Sans exposer aucune théorie ni empiéter sur le domaine des géologues, rappelons-nous que toute grande éruption suppose deux élémens combinés, l’eau et le feu. Le feu, qui est le feu terrestre, est permanent selon les uns, accidentel selon les autres. Les premiers y voient la matière ignée qui forme le noyau de la terre et que soulèvent à certaines époques des courans souterrains, des marées qu’on n’a pu encore définir ; les seconds croient à de formidables combinaisons chimiques qui, se produisant tout à coup au sein de la terre, élèvent la température de la façon la plus violente, mettent un certain nombre de corps en fusion, les dilatent, et par l’excès de dilatation provoquent une explosion. Dans le premier cas, le volcan est une soupape de dégagement, moyen de communication entre le feu intérieur et l’extérieur du globe ; dans le second cas, le volcan est une cheminée d’appel où les gaz combustibles brûlent au contact de l’air.

L’eau, d’un autre côté, joue un rôle considérable dans les phénomènes volcaniques.
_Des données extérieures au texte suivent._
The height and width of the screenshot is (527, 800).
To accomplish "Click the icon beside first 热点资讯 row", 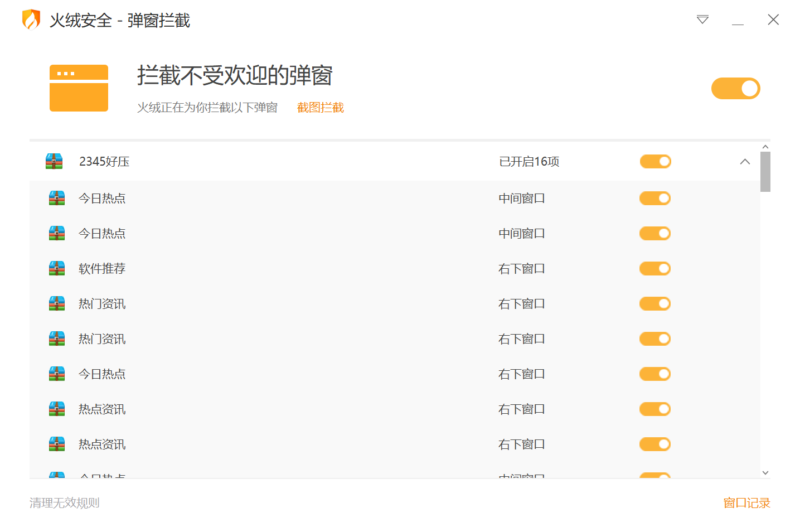I will click(57, 409).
On a constaté et Gay-Lussac a proclamé qu’il n’y avait pas de grande éruption sans que l’eau y entrât comme élément essentiel. L’expérience démontre ce thème, en apparence paradoxal. Ce que l’on avait observé au Vésuve en 1794 a été confirmé par les études de M. Fouqué sur l’Etna. M. Fouqué a mesuré les quantités de vapeur d’eau condensée en pluie qui ont accompagné l’éruption de 1865. Il a trouvé pour vingt-quatre heures 22 000 mètres cubes d’eau, c’est-à-dire le volume d’une rivière. Herculanum atteste quelles masses d’eau mêlées aux cendres le Vésuve a dû jeter de ce côté en 79. Le Monte-Cavo, près de Rome, par la formation de ses bancs de pépérin, nous fait voir également quels torrens de pluie contemporains de l’éruption antéhistorique ont dû entraîner les cendres et les pierres carbonisées qui, en se durcissant, ont créé un véritable tuf.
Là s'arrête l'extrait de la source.